=== Assignment ===
Please print the entries below exactly, from the line with "1- (62, 2142)" through the line with "Hotels in Malé (35, 2327)", including both of those lines and leaving out all others.

=== Material supplied ===
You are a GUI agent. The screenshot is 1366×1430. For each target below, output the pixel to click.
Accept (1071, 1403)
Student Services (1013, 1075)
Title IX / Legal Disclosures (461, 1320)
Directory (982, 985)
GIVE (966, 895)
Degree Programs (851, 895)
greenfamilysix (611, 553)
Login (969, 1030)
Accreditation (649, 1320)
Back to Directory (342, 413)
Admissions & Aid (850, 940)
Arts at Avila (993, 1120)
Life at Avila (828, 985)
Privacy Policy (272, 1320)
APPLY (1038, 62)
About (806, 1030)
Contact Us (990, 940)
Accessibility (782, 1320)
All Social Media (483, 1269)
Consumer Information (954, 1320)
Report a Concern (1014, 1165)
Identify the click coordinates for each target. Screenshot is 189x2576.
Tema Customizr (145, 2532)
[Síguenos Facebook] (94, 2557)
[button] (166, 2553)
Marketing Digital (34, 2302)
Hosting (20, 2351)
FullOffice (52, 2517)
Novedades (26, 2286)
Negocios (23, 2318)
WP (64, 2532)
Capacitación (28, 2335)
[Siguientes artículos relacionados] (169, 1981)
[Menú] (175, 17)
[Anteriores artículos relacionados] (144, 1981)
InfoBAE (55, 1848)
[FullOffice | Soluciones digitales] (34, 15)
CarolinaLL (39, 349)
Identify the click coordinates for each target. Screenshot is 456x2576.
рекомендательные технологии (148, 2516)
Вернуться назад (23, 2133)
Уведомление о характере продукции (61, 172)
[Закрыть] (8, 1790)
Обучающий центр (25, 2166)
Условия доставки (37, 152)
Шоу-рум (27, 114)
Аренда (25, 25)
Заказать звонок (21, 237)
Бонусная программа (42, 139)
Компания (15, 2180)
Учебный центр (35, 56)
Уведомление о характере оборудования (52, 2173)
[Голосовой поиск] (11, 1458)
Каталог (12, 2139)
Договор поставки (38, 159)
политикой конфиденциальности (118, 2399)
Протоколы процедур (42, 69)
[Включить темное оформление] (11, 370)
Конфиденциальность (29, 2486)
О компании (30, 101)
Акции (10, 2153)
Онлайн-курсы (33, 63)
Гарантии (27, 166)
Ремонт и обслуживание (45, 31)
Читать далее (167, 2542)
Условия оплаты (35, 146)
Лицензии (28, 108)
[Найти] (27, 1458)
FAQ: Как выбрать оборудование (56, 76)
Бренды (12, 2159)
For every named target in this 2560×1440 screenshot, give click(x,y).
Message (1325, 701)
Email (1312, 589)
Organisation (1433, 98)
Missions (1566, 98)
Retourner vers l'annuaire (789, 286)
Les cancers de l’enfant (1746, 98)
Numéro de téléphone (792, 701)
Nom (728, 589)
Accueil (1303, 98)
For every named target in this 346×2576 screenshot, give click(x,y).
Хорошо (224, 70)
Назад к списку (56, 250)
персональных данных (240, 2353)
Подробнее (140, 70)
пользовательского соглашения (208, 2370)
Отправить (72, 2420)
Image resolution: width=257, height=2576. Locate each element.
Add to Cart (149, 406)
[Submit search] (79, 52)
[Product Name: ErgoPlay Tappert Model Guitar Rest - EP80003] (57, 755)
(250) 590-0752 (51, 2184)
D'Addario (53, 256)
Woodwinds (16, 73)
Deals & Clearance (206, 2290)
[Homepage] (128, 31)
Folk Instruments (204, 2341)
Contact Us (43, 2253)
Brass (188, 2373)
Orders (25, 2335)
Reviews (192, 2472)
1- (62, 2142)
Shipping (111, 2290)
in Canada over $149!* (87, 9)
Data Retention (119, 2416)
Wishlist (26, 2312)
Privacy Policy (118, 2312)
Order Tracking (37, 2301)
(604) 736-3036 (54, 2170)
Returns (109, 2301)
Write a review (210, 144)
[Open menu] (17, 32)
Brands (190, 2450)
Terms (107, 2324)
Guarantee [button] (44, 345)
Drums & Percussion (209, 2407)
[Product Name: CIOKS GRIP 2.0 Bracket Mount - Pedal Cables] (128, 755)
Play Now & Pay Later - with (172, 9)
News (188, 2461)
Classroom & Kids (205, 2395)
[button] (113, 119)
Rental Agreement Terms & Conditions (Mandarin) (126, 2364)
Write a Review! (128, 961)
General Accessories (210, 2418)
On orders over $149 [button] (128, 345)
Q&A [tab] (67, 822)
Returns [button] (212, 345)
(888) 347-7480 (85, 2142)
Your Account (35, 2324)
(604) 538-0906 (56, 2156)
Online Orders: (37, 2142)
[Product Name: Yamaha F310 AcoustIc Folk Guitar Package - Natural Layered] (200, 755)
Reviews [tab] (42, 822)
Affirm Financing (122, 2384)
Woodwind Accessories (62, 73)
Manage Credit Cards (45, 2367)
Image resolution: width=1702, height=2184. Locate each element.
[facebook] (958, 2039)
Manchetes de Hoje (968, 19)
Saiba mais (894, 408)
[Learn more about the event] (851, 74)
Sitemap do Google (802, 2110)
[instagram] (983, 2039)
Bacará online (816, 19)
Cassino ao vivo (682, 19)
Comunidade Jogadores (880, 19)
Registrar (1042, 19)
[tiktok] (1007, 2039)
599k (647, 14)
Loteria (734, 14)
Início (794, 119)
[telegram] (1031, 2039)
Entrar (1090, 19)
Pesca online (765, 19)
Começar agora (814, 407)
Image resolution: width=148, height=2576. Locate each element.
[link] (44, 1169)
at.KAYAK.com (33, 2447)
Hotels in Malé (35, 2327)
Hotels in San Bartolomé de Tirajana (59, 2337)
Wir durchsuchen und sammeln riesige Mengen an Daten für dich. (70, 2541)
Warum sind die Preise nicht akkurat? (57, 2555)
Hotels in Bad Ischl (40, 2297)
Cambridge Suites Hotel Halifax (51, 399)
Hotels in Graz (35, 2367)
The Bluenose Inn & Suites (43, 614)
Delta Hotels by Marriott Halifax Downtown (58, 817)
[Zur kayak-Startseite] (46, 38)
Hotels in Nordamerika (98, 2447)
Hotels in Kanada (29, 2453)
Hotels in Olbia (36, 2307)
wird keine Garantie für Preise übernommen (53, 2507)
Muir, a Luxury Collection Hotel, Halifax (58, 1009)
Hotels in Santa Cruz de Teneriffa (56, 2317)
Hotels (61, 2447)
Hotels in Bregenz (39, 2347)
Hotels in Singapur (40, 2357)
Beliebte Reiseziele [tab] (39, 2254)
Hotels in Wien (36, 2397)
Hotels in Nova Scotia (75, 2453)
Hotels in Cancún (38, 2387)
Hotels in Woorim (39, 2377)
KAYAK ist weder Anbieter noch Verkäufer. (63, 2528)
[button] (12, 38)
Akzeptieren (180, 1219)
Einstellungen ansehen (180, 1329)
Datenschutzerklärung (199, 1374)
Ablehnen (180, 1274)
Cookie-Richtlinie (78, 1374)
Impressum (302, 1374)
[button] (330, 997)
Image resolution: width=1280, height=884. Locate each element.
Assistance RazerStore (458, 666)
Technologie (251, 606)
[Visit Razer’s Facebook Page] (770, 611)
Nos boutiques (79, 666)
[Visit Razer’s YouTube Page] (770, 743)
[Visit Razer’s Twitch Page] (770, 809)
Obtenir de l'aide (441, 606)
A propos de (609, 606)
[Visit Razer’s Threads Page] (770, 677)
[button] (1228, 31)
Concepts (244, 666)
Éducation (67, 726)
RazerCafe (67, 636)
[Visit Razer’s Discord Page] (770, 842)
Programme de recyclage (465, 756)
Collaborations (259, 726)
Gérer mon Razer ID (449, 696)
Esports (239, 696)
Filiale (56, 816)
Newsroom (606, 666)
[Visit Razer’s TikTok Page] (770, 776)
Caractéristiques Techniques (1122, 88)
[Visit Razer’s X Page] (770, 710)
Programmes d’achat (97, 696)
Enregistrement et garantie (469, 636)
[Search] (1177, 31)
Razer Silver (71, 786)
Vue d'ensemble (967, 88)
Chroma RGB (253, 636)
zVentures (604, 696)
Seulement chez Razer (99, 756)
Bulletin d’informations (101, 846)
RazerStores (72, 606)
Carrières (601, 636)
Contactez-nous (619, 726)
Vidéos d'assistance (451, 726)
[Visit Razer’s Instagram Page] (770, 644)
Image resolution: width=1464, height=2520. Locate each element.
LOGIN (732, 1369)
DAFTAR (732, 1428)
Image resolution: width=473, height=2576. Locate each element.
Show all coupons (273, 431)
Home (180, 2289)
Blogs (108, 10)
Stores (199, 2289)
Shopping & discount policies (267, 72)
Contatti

=== Solution ===
1- (62, 2142)
Shipping (111, 2290)
in Canada over $149!* (87, 9)
Data Retention (119, 2416)
Wishlist (26, 2312)
Privacy Policy (118, 2312)
Order Tracking (37, 2301)
(604) 736-3036 (54, 2170)
Returns (109, 2301)
Write a review (210, 144)
[Open menu] (17, 32)
Brands (190, 2450)
Terms (107, 2324)
Guarantee [button] (44, 345)
Drums & Percussion (209, 2407)
[Product Name: CIOKS GRIP 2.0 Bracket Mount - Pedal Cables] (128, 755)
Play Now & Pay Later - with (172, 9)
News (188, 2461)
Classroom & Kids (205, 2395)
[button] (113, 119)
Rental Agreement Terms & Conditions (Mandarin) (126, 2364)
Write a Review! (128, 961)
General Accessories (210, 2418)
On orders over $149 [button] (128, 345)
Q&A [tab] (67, 822)
Returns [button] (212, 345)
(888) 347-7480 (85, 2142)
Your Account (35, 2324)
(604) 538-0906 (56, 2156)
Online Orders: (37, 2142)
[Product Name: Yamaha F310 AcoustIc Folk Guitar Package - Natural Layered] (200, 755)
Reviews [tab] (42, 822)
Affirm Financing (122, 2384)
Woodwind Accessories (62, 73)
Manage Credit Cards (45, 2367)
Image resolution: width=1702, height=2184. Locate each element.
[facebook] (958, 2039)
Manchetes de Hoje (968, 19)
Saiba mais (894, 408)
[Learn more about the event] (851, 74)
Sitemap do Google (802, 2110)
[instagram] (983, 2039)
Bacará online (816, 19)
Cassino ao vivo (682, 19)
Comunidade Jogadores (880, 19)
Registrar (1042, 19)
[tiktok] (1007, 2039)
599k (647, 14)
Loteria (734, 14)
Início (794, 119)
[telegram] (1031, 2039)
Entrar (1090, 19)
Pesca online (765, 19)
Começar agora (814, 407)
Image resolution: width=148, height=2576. Locate each element.
[link] (44, 1169)
at.KAYAK.com (33, 2447)
Hotels in Malé (35, 2327)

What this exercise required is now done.